## EXTRACTED DATA

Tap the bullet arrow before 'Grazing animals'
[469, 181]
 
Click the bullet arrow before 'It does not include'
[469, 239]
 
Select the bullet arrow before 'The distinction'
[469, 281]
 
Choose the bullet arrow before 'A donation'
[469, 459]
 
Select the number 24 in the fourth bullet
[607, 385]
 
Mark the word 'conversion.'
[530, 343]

...

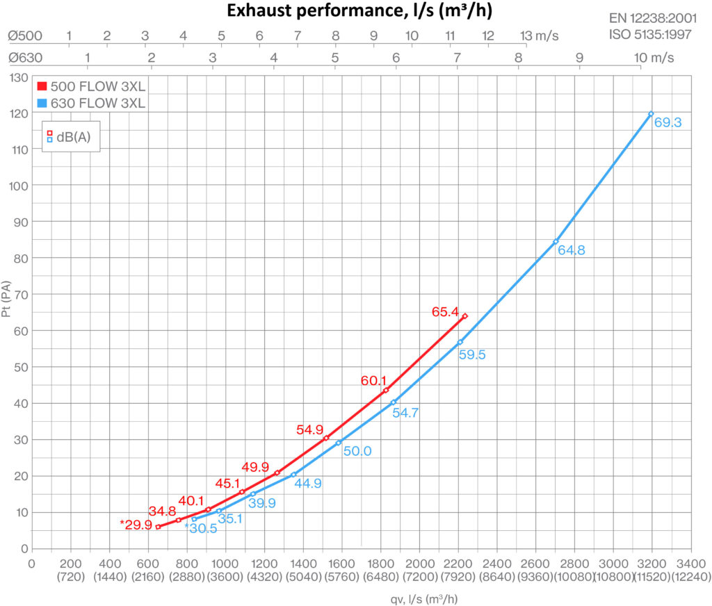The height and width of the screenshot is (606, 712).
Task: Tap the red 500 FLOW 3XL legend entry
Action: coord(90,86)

## STATED GOAL
Repeat the records from the line holding "The height and" through the line holding "Action: coord(90,86)", with both of those lines included, and omit the pictures.

## OUTPUT OF THE EXERCISE
The height and width of the screenshot is (606, 712).
Task: Tap the red 500 FLOW 3XL legend entry
Action: coord(90,86)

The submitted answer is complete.